Cognitive Approach To Explaining Depression - A03 Flashcards
A strength of CBT as a treatment for depression is that there is a large body of evidence to support its effectiveness, especially in combination with antidepressant treatment.
E – March et al (2007) examined 327 adolescents who were diagnosed with depression and looked at CBT’s effectiveness, antidepressants and CBT plus antidepressants combined. After 36 weeks, 81% of the CBT group and 81% of the antidepressant group had improved significantly. It demonstrated effectiveness of CBT in treating depression. However, 86% of the CBT plus antidepressants group had also improved significantly.
E – This shows that CBT is an effective treatment because 81% of patients’ symptoms improved demonstrating its efficacy. But the research suggests that a combination of both treatments may be most effective.
L – This suggests that cognitive treatment of depression is effective, but it’s not comprehensive. Physiology also needs to be taken into account, which can be addressed using drug therapy.
A limitation of CBT is that it may not be suitable for all patients, such as those with learning disabilities.
E – Sturney (2005) proposed that patients who have learning disabilities might not be able to access the complex rational thinking of any form of ‘talking therapy’. Furthermore, patient with severe depression might not be able to motivate themselves to engage with the cognitive work of CBT.
E – This suggests that CBT might not be appropriate for all patients who are suffering from depression.
C – However, there’s recent evidence that conflicts with this: Lewis & Lewis (2016) discovered that efficacy of CBT for severe depression was as equal to antidepressants. Taylor et al. (2008) found that CBT could be used with patients with learning difficulties, with appropriate adjustments.
L – This supports that the use of CBT could be more broadly applicable than what has been considered previously. But it’s application may need to be modified in particular populations.
A limitation of CBT for the treatment of depression is its high relapse rates.
E – Ali et al. (2017) assessed 439 clients with depression every month for 123 months following a course of CBT. 42% of the patients relapsed into depression within 6 months, within a year 53% relapsed with depression.

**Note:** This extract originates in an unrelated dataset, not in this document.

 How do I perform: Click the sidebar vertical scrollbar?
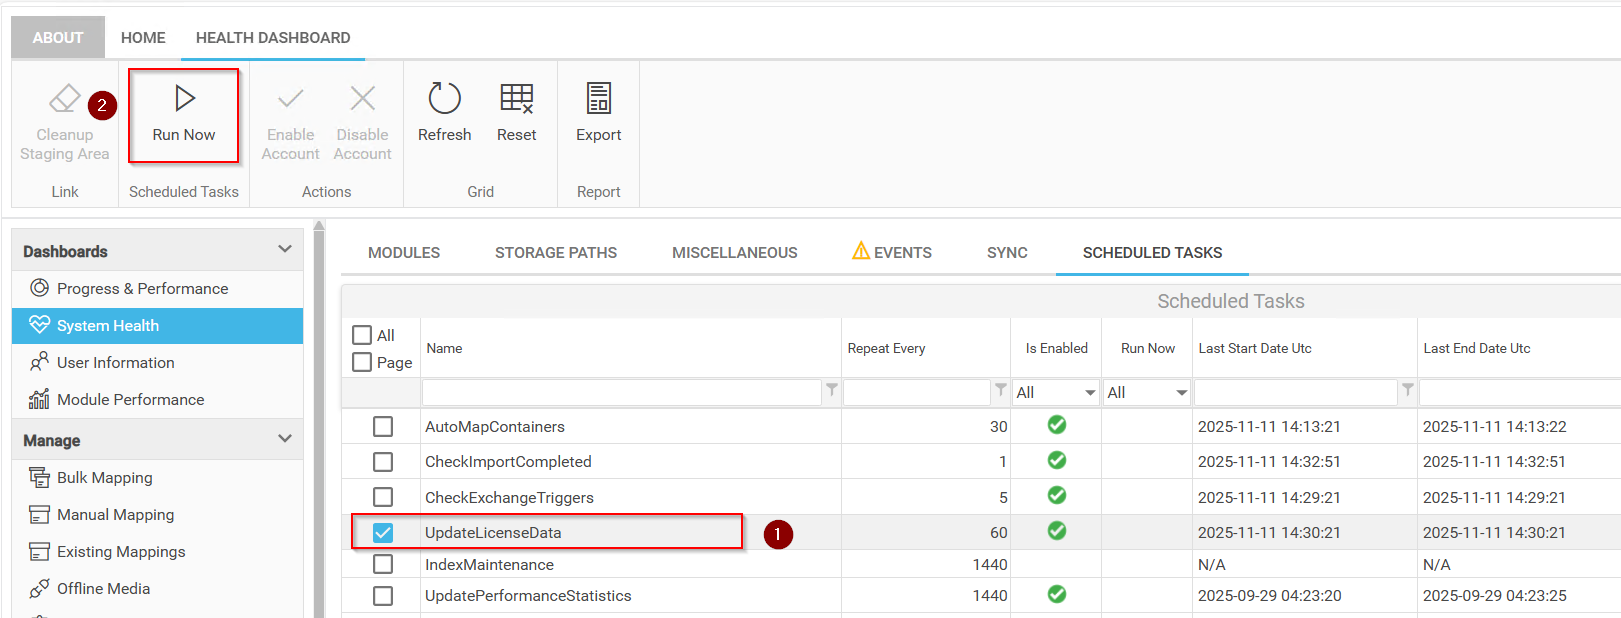click(319, 420)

E – This suggests that fewer earlier studies had looked at the long-term effectiveness, which may not be as high as was assumed. A reason for this is that CBT requires motivation, so patients with severe depression might not attend the sessions or engage with CBT. Drug therapy doesn’t require the same level of motivation, so it might be more effective for people who suffer from severe depression.
L - This evidence supports the concern that a limitation of CBT is that it lacks efficacy, which might lead to limiting its application to patients of moderate severity, whereby motivation can be maintained for a longer duration.
A limitation of CBT for the treatment of depression is that its efficacy may not depend on the specific techniques of Beck or Ellis, but on the relationship between the patient and therapist.
E – Resenzweig et al. (1936) argued that this relationship is very significant in order to determine the success of psychological therapy.
E – This suggests that having a person to talk to might be a crucial component in having a positive outcome rather than the specific techniques adopted by the psychologist. Luborsky et al. (2002) supported this as it showed very little difference between different methods of psychotherapy, suggesting that the underlying principles don’t differentiate their efficacy.
L – This supports the concern that the efficacy of CBT might be non-specific and unrelated to its cognitive principals. But they rely on the opportunity for the patients to build a trusted relationship in which they’re able to voice and confide their concerns.